→ Blok Teks

———

Membaca status seorang kawan di Facebooknya yang bunyinya kira-kira seperti ini: “survey tingkat baca masyarakat yg dilakukan UNICEF menempatkan Indonesia pada posisi 38 dari 39 negara…sungguh memprihatinkan”, membuat saya membayangkan saya saat masih muda dulu (emang sekarang dah tua? hehehe) dan melihat disekililing lingkungan pada waktu itu. Lingkungan dimana saya tinggal ketika itu memang jauh dari kemajuan bila tidak dapat dikatakan tertinggal sehingga budaya membacapun tentu saja jarang dijumpai. Kegiatan kami waktu itu ya sekolah, belajar, bermain. Namun begitu ada satu keluarga yang bisa dikatakan berlebih dari tetangganya, mempunyai anak seusia kami, disanalah biasanya kami merasakan bagaimana membaca selain buku pelajaran meski hanya sebuah majalah BOBO.

Sebenarnya, di rumah kamipun ada bacaan lain selain buku pelajaran yang juga sangat banyak di rumah, karena bapak adalah seorang guru. Di rumah ada majalah kuncup yang lazim ketika itu diperuntukkan untuk siswa SD dan keluarga kami ketika itu berlangganan majalah bahasa jawa “JAYABAYA”.

Ketika saya masih duduk di SD, guru kelas 5 saya waktu itu (Pak Jono) berinisiatif untuk membuka perpustakaan sekolah. Sejak saat itu saya mulai mengenal buku bacaan yang lebih beragam, dan sejak saat itu pula saya mengenal bagaimana mengelola perpustakaan (meski tingkatnya masih perpustakaan SD). Pada akhirnya ketika sudah beranjak dewasa, saya dipasrahi untuk mengelola taman bacaan desa, meskipun itu jujur hanya untuk keperluan lomba.

 Meskipun sudah bersinggungan dengan buku dan perpustakaan sejak masih kecil, namun minat baca ketika itu sara rasa masih sangat minim (ini saya sadari nanti ketika saya kuliah dan bergaul dengan para aktivis mahasiswa di HMI), ini terbukti sampai SMApun saya jarang sekali masuk perpustakaan (kecuali karena terpaksa mencari tugas atau karena terlambat datang dan dihukum tidak boleh masuk kelas), apalagi membeli buku bacaan. Sekarang saya sadari, bahwa minat baca saya ketika itu ternyata adalah karena pengaruh lingkungan.

———

→ Data Latihan
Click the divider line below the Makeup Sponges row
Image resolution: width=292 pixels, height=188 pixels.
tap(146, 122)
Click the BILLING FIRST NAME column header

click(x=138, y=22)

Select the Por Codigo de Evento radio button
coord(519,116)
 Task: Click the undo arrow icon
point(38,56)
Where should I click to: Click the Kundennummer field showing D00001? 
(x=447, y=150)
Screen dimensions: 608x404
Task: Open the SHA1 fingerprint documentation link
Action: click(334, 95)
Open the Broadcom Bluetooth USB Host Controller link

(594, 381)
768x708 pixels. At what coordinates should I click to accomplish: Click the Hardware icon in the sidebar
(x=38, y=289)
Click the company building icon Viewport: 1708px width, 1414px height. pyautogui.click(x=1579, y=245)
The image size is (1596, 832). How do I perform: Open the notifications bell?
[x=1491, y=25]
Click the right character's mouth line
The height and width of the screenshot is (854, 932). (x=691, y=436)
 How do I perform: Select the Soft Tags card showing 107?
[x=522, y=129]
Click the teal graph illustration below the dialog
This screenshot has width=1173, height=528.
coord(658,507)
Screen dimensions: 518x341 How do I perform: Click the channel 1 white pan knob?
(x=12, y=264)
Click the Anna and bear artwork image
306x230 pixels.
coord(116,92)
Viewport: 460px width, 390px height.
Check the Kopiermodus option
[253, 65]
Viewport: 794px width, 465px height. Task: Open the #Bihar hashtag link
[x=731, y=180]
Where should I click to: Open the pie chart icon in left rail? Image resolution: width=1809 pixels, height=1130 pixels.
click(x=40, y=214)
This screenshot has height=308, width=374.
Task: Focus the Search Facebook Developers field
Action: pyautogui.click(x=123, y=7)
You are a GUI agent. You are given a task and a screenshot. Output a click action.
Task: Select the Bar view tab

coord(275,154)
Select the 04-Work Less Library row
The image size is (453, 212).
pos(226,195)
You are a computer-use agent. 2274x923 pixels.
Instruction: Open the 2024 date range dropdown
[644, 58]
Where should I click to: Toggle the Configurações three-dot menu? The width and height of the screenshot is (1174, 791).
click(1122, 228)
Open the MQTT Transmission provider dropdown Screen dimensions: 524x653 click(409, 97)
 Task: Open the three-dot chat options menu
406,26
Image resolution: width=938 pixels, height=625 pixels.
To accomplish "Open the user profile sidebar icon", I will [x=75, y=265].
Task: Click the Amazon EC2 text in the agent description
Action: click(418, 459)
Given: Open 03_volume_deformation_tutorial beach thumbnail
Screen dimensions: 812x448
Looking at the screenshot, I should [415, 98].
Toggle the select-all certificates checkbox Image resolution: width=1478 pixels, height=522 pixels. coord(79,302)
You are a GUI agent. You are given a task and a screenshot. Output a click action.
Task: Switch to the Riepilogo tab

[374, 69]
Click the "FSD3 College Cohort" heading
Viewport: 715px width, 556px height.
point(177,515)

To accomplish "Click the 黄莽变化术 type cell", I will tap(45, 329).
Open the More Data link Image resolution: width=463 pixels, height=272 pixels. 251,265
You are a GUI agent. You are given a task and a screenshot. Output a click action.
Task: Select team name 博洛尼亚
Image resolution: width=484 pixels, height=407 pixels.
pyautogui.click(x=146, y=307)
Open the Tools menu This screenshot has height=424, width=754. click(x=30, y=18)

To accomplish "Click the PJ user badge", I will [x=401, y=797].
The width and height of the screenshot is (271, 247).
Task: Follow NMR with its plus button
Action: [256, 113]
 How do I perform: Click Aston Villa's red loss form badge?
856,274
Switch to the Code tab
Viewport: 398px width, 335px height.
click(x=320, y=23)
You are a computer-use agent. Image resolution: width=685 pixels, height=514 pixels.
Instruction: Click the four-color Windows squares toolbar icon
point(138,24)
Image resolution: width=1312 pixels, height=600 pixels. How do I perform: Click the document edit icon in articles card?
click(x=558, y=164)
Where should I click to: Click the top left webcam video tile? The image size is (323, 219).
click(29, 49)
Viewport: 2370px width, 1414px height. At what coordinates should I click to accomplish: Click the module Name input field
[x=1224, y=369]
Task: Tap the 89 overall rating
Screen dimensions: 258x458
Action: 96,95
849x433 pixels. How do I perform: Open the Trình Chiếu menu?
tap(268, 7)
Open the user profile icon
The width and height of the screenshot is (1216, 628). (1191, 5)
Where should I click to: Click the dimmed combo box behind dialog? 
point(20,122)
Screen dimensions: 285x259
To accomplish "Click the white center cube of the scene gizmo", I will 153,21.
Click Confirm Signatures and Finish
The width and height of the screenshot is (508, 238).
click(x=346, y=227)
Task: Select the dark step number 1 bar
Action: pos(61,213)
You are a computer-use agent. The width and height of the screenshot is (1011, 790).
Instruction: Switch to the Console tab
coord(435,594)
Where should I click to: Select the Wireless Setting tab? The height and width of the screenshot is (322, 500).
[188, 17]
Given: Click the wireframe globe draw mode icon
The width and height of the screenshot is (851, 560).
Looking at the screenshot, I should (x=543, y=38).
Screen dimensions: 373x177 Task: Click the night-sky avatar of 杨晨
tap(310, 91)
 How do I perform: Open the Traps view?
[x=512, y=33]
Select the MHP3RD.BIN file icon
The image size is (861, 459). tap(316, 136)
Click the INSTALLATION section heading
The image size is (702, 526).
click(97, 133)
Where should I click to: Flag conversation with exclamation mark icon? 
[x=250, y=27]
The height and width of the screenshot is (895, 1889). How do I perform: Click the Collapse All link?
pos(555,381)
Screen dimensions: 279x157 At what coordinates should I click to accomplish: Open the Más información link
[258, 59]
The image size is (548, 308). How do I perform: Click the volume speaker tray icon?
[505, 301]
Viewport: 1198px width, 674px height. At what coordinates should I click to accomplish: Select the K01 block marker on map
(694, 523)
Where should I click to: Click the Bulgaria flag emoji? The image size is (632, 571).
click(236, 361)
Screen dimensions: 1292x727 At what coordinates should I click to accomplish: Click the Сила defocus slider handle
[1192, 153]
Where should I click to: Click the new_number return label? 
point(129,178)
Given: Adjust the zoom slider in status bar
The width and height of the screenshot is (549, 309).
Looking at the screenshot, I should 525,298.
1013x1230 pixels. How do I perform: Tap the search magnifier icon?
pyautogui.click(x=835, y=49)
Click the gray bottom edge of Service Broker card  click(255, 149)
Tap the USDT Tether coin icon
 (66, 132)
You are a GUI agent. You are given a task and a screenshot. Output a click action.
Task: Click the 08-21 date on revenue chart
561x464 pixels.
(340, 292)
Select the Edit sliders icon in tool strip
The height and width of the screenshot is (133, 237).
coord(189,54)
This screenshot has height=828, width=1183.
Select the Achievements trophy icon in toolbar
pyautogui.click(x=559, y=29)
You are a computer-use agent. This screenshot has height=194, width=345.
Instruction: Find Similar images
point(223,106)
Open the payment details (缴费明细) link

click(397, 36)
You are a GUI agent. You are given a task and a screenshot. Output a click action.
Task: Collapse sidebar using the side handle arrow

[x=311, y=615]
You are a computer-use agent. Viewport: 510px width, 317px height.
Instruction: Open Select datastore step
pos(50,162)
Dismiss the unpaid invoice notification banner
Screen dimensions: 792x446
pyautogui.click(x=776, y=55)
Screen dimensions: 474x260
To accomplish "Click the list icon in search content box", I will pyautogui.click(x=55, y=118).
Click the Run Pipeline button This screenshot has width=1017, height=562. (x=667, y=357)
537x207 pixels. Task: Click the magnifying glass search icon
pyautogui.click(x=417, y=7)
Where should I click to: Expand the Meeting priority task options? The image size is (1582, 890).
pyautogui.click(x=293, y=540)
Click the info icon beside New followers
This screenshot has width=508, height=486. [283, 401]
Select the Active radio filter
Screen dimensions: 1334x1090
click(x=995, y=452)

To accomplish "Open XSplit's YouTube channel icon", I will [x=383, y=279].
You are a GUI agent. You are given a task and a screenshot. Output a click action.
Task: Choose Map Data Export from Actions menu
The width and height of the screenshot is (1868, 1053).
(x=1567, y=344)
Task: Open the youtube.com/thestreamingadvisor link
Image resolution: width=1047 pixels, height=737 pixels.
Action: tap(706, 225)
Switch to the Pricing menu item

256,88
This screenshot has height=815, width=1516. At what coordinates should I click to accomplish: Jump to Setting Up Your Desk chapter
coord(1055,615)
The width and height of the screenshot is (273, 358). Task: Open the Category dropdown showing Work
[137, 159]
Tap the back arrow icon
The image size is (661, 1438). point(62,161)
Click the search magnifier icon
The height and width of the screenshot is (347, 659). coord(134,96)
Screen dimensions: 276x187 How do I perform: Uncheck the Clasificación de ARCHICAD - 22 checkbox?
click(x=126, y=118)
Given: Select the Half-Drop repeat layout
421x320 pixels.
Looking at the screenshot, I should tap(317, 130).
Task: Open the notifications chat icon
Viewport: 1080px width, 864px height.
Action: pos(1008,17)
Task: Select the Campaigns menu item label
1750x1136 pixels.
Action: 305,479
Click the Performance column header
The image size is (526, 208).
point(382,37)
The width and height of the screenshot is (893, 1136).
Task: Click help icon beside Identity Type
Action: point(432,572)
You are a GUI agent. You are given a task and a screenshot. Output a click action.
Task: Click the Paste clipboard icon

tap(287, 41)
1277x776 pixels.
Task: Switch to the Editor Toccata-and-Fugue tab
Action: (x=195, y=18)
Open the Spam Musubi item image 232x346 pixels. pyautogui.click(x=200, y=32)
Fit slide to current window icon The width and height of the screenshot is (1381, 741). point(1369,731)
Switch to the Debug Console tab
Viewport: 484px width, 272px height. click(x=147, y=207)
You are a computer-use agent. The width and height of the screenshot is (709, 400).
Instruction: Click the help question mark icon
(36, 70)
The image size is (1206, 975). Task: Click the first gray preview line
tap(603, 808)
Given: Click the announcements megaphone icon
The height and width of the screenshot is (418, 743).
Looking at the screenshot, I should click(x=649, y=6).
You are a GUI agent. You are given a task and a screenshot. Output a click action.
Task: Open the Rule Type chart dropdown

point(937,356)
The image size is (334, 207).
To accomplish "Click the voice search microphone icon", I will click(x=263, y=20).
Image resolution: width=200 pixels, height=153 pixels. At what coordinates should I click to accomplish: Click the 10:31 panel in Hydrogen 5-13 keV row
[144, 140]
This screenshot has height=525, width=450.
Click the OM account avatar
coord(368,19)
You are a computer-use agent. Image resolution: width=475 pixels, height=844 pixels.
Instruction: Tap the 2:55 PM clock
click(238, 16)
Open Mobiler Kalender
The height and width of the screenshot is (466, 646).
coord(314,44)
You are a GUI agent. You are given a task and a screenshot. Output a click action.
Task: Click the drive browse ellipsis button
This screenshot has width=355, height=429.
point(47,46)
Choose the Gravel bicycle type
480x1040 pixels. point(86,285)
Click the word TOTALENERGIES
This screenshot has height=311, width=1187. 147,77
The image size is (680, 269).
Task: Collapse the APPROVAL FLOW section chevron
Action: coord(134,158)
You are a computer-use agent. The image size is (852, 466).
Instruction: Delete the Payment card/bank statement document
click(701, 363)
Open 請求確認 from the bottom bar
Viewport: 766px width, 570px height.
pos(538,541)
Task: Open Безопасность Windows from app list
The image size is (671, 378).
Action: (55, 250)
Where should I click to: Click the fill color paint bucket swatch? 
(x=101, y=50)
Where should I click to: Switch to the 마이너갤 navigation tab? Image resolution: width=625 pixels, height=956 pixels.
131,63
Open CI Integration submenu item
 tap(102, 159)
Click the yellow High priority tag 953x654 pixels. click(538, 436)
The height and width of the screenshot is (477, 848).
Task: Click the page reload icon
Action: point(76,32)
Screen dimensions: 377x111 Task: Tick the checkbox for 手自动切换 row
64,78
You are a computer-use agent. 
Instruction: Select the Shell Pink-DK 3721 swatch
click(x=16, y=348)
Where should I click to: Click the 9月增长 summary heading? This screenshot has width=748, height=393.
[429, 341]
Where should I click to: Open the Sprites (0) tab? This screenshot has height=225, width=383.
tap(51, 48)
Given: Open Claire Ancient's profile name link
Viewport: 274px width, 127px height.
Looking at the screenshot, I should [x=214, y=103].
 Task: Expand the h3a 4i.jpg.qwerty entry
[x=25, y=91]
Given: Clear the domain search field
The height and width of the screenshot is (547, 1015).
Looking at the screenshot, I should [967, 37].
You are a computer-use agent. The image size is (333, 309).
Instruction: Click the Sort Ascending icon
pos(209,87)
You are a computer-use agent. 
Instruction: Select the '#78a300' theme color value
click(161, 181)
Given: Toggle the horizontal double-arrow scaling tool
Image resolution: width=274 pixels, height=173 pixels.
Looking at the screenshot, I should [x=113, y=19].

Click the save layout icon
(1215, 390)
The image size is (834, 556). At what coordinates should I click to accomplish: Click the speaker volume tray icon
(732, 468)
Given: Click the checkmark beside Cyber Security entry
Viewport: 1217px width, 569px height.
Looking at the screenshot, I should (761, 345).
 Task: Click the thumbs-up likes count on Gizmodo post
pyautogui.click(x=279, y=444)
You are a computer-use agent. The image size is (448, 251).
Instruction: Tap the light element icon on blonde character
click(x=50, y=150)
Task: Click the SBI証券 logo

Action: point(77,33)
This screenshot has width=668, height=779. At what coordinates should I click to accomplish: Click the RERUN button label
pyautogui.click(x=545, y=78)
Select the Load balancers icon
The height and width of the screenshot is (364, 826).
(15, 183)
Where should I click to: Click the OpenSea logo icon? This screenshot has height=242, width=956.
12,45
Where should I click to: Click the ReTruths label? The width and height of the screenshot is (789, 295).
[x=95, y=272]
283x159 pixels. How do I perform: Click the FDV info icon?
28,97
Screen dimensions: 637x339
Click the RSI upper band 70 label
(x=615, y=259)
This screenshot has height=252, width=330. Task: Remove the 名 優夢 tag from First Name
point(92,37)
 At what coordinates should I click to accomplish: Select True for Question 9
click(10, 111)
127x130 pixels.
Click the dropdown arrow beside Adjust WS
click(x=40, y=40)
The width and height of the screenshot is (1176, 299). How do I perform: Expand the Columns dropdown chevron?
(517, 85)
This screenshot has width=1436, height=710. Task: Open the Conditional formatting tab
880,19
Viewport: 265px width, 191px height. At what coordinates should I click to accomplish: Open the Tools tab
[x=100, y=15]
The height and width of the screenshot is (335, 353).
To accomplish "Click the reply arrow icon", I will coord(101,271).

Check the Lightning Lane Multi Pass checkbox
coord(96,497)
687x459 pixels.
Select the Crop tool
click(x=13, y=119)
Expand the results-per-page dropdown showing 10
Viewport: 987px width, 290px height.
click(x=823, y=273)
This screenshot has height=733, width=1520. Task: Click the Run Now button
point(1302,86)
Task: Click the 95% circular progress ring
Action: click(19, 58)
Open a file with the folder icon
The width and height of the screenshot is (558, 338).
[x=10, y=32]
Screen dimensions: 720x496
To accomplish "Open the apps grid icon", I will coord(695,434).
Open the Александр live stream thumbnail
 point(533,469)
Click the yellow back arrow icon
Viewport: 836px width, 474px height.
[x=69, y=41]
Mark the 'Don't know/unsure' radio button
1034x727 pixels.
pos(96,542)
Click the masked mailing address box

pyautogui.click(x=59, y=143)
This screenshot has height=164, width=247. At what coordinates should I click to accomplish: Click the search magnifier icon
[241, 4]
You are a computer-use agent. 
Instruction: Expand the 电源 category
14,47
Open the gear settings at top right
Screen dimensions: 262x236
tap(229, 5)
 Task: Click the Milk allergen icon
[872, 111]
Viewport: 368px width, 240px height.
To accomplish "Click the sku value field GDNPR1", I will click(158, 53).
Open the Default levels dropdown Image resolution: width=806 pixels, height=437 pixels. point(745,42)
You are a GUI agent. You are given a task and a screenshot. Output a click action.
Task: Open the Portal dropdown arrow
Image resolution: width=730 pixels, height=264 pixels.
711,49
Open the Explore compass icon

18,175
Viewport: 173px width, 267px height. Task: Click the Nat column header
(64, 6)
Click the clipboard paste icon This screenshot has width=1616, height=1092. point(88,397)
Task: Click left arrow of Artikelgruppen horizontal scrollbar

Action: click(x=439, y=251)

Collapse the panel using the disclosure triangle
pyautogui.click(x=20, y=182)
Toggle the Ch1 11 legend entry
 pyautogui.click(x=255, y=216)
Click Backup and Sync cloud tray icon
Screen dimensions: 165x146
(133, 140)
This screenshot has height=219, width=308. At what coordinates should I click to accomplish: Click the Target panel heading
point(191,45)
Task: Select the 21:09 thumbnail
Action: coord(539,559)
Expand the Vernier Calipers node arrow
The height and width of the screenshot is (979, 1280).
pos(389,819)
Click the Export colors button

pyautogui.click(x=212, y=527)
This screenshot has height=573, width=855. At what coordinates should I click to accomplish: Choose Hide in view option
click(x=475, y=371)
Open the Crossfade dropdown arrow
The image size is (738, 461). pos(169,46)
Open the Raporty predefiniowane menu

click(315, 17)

———

→ Soal Latihan
**a)** Dalam teks tentang minat baca, majalah berbahasa Jawa apa yang dilanggan keluarga penulis?
**b)** Tolong sebutkan setiap baris dalam daftar yang memuat kata "Choose", dengan membedakan huruf besar dan kecil.

→ Kunci Jawaban
**a)** Majalah "JAYABAYA".

**b)**
Task: Choose Map Data Export from Actions menu
Choose the Gravel bicycle type
This screenshot has height=573, width=855. At what coordinates should I click to accomplish: Choose Hide in view option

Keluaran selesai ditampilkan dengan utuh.